51. Karen's Big Top: Karen's dreams come true when she gets to attend circus camp and to practice everything from costume making to animal training - she even learns about tightrope walking! However, after she becomes friends with the daughter of the circus owner, she learns how hard travelling around the country really is. Ghostwriter: Stephanie Calmenson.
52. Karen's Mermaid: Karen's little house family and the Pikes go to Sea City together. Karen gets together with Margo Pike. Karen tells her she saw a real mermaid so Margo and her brother Nicky and sister Vanessa play a trick on Karen by writing notes to her to make her think it was from a mermaid.
53. Karen's School Bus: Karen rides the bus with Hannie now. But after throwing up on the first day, Karen's nervous about riding school buses after people teases her. Ghostwriter: Stephanie Calmenson.
54. Karen's Candy: Karen, Hannie, and Nancy, the "Three Musketeers," enter a local candy store's Halloween fundraising contest and are certain of their victory until they discover that Pamela and Leslie, the team members of the "Milky Ways," are also contestants.
55. Karen's Magician: Karen and Andrew love magic, especially after they see Mr. Wizard perform. Andrew is tricked into believing his special penny has disappeared forever, until they team up and learn the truth about magic. Ghostwriter: Stephanie Calmenson.
56. Karen's Ice Skates: Karen got an early Christmas present from Granny and Grandad - new ice skates! Karen can't wait to try them out. However, the ice on the pond is not ready for skating. But Karen and her friends go look at the ice anyway. However, when they do, something terrible happens. Ghostwriter: Stephanie Calmenson.

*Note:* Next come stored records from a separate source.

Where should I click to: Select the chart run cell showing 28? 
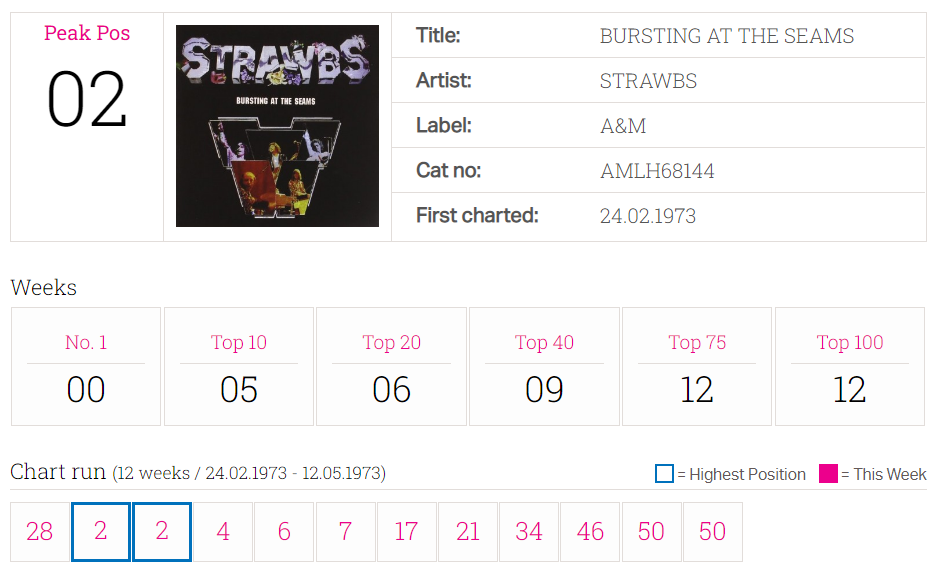[x=40, y=532]
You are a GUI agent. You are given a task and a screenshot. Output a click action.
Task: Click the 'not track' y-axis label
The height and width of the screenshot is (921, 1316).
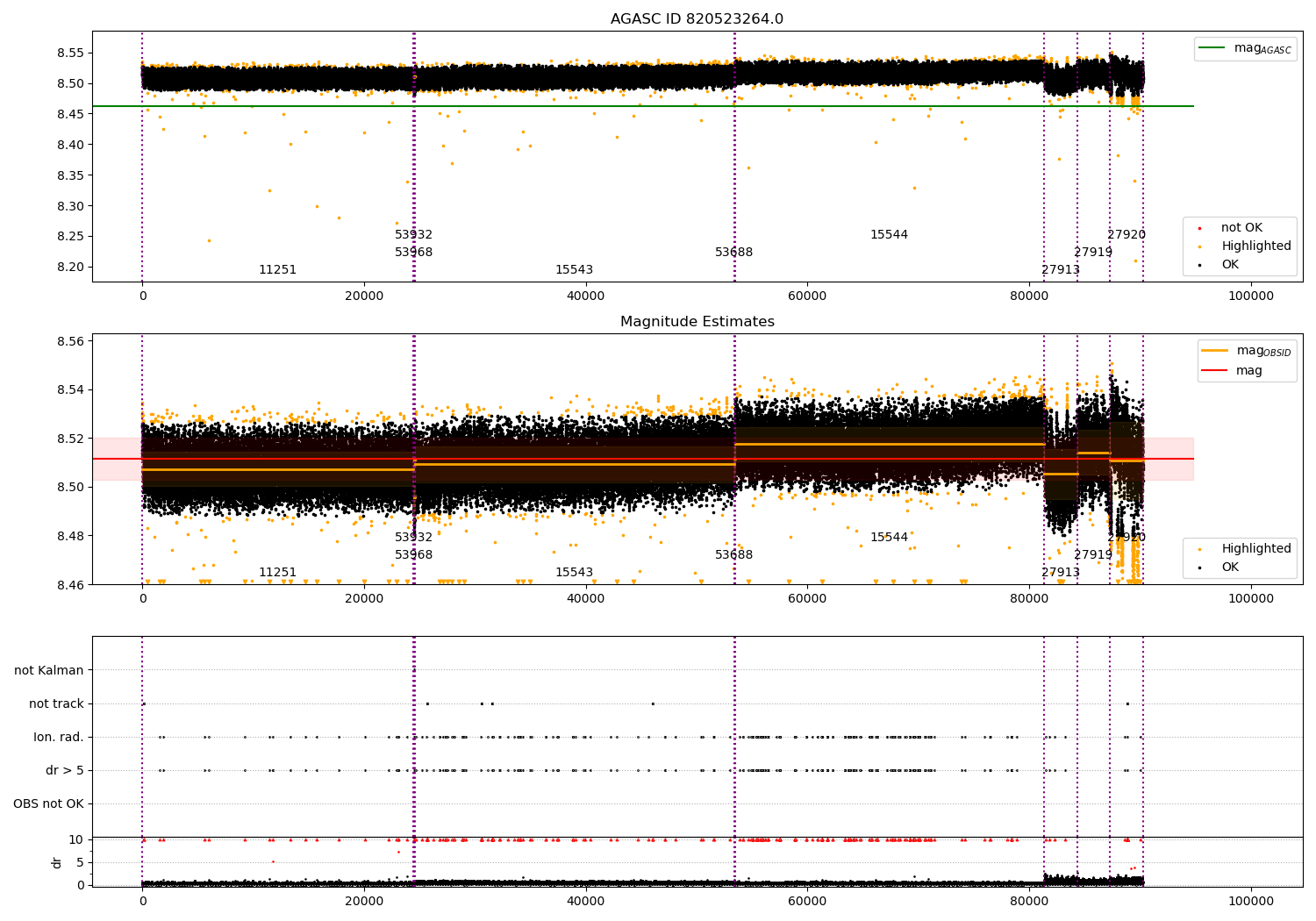click(57, 704)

57. Karen's School Mystery: Karen and Addie are elected to be on safety patrol. Karen is so proud to wear her badge and help keep the halls safe. But things are being stolen all over the school. Can Karen and Addie catch the thieves?
58. Karen's Ski Trip: Karen thought skiing was going to be fun - until she realized how difficult it is and noticed that her younger brother, Andrew, is better at skiing than she is. Will she learn how to ski and be able to enjoy it? Ghostwriter: Stephanie Calmenson.

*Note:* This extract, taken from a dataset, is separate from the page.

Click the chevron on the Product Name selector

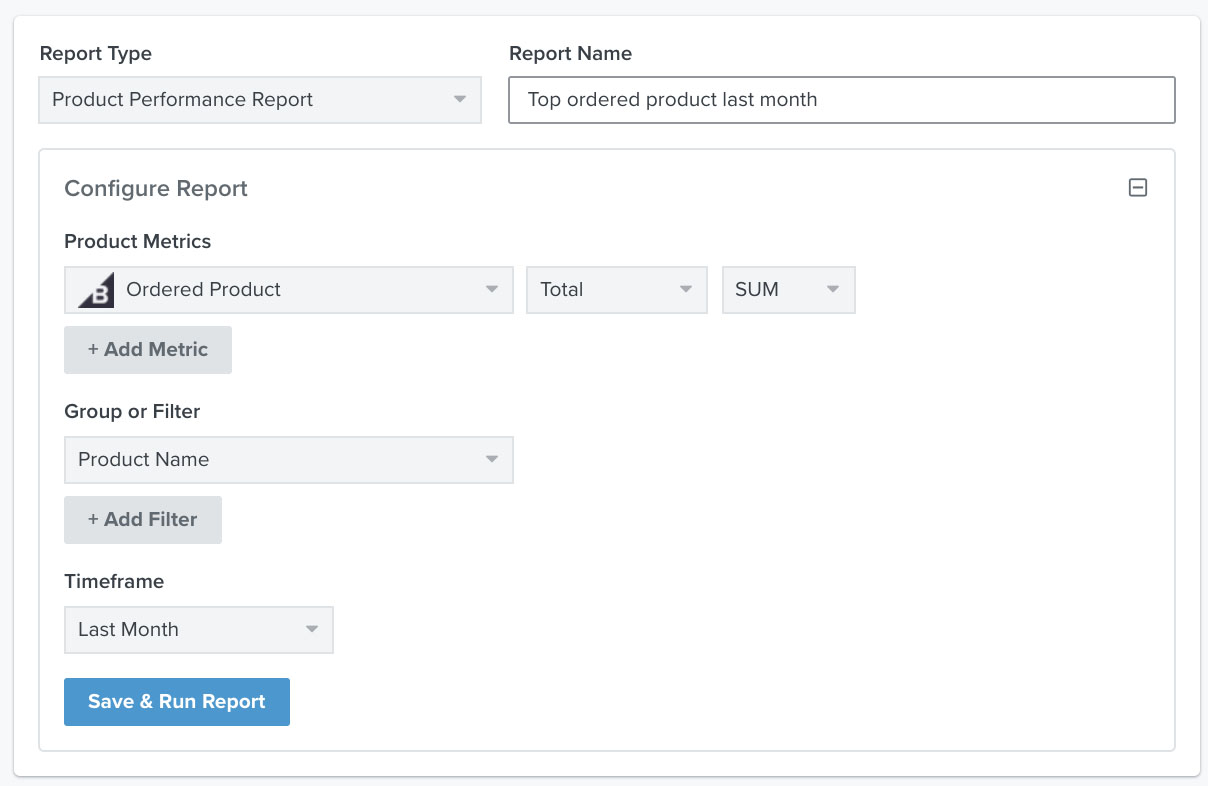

59. Karen's Leprechaun: Karen thinks that she saw a real leprechaun. Ghostwriter: Stephanie Calmenson.
60. Karen's Pony: Karen rescues a sad, old pony named Blueberry from an "everything must go" estate sale, then has to find a way to keep him.
61. Karen's Tattletale: Karen's little brother Andrew is continuously getting her in trouble.

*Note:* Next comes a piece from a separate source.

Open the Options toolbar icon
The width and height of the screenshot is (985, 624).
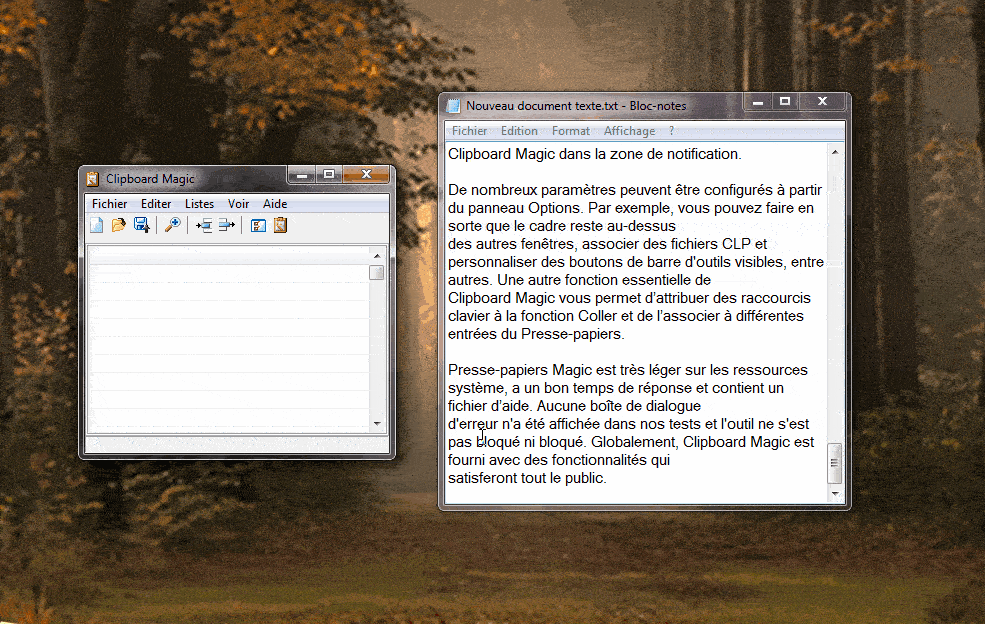coord(257,225)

62. Karen's New Bike: Karen is learning all about bike safety in school. She is even going to enter a bike-a-thon. But Karen's bike is too small for her. Karen, with her father's help, buys a new bike. Then her new bike is stolen. Can she catch the thief and get her bike back? Ghostwriter: Stephanie Calmenson.
63. Karen's Movie: Karen's grandad is sick. Karen wants to do something nice to cheer him up. So, she makes a movie for him. All Karen's friends are going to star in her movie. However, after problems occur on set, her friends are mad at her. What will she do? Ghostwriter: Stephanie Calmenson.
64. Karen's Lemonade Stand: Frustrated by the failure of her lemonade stand business, Karen decides to sell lemonade during softball practice instead of in front of her house. Kristy, however, fears that the Krushers are spending more time with lemonade than on the field. Ghostwriter: Stephanie Calmenson.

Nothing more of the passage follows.